AIM OF THE EXERCISE — All the entries need to be duplicated exactly, with the pictures omitted.

SUPPLIED RECORDS —
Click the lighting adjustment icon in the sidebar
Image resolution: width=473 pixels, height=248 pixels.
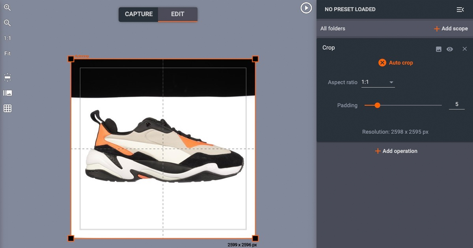pos(7,77)
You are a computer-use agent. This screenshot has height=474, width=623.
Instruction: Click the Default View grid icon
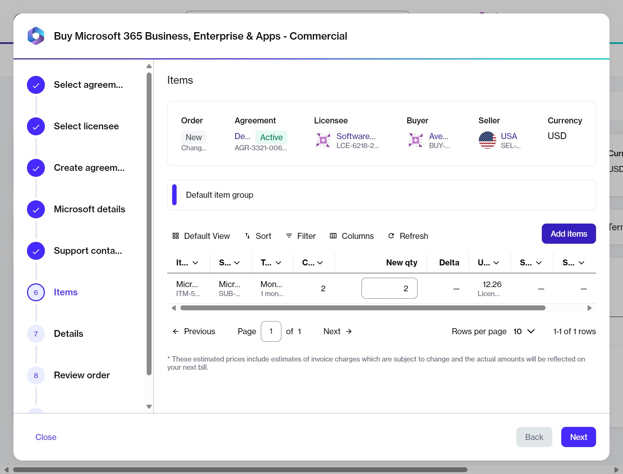175,236
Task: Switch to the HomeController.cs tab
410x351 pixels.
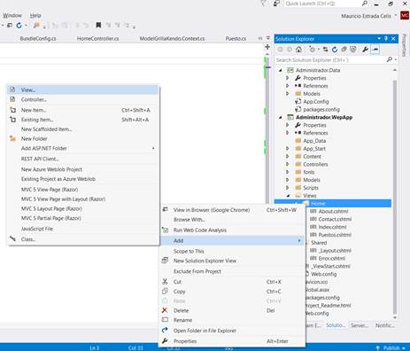Action: pyautogui.click(x=97, y=39)
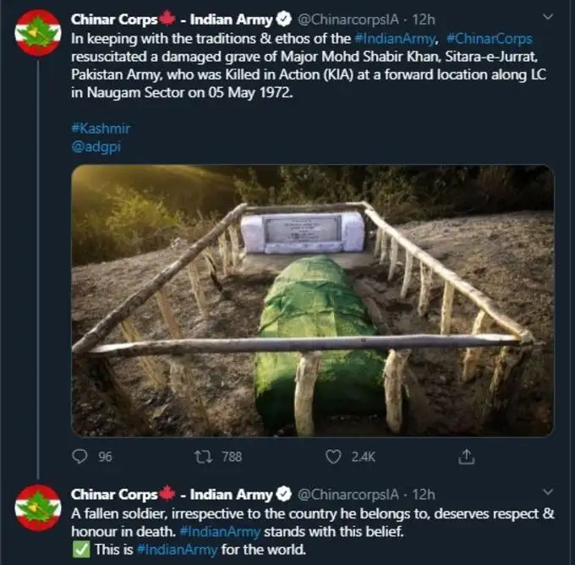Screen dimensions: 575x565
Task: Open the second tweet's profile avatar
Action: coord(39,507)
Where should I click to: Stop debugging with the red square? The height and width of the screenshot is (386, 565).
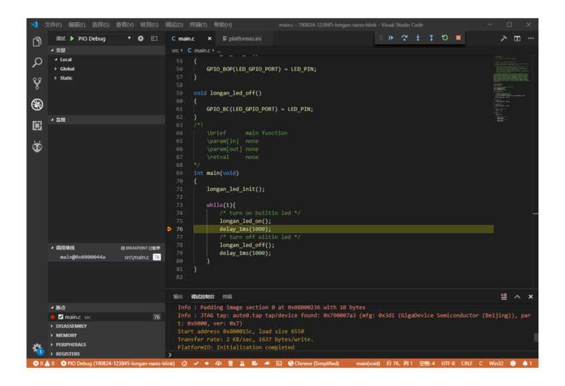458,38
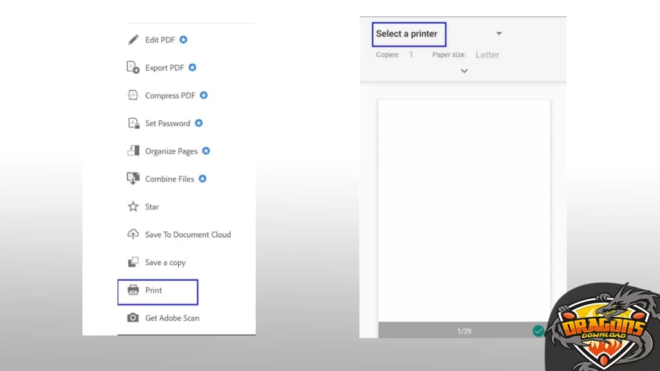This screenshot has width=660, height=371.
Task: Tap the Export PDF text label
Action: 164,68
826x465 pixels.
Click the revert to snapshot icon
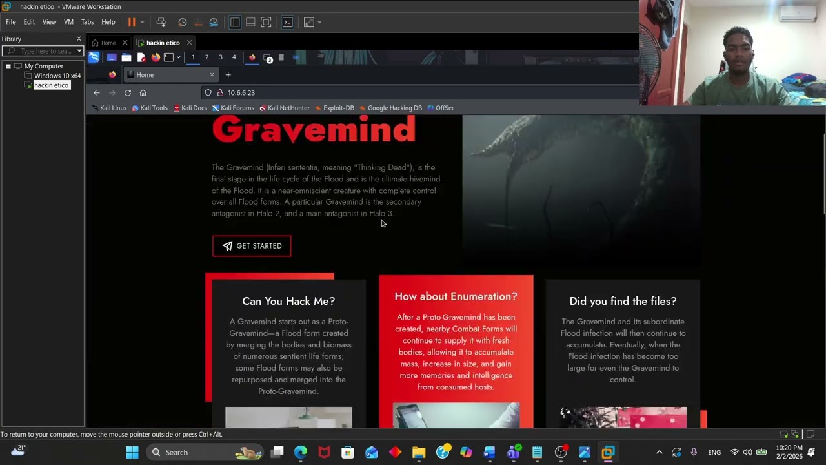point(198,22)
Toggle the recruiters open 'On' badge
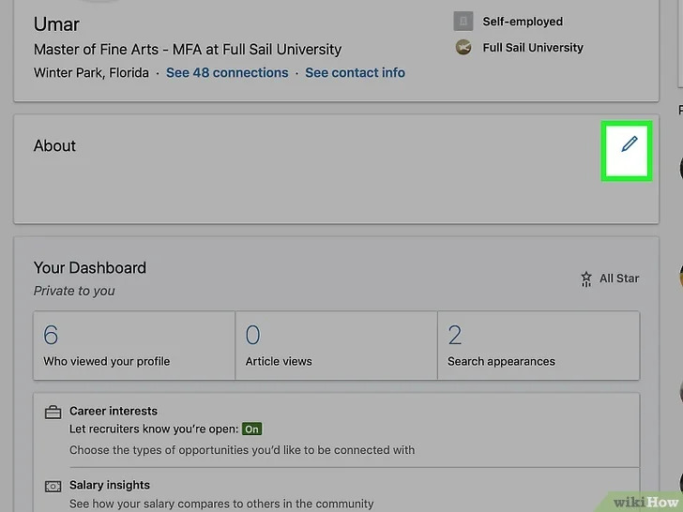Image resolution: width=683 pixels, height=512 pixels. coord(251,429)
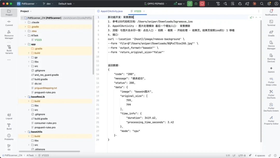This screenshot has height=158, width=280.
Task: Open the Device Manager panel
Action: coord(271,45)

SOLUTION FOR THIS PROBLEM —
Click the lighting adjustment icon in the sidebar
Image resolution: width=473 pixels, height=248 pixels.
pos(7,77)
You are a computer-use agent. This screenshot has height=474, width=623.
Instruction: Click the Default View grid icon
175,236
Task: Switch to the HomeController.cs tab
410x351 pixels.
Action: pyautogui.click(x=97, y=39)
Screen dimensions: 575x565
Task: Open the second tweet's profile avatar
Action: coord(39,507)
Where should I click to: Stop debugging with the red square? The height and width of the screenshot is (386, 565).
458,38
This screenshot has width=660, height=371.
Task: Tap the Export PDF text label
Action: 164,68
826x465 pixels.
Click the revert to snapshot icon
point(198,22)
Toggle the recruiters open 'On' badge
Image resolution: width=683 pixels, height=512 pixels. coord(251,429)
This screenshot has height=158, width=280.
Task: Open the Device Manager panel
Action: coord(271,45)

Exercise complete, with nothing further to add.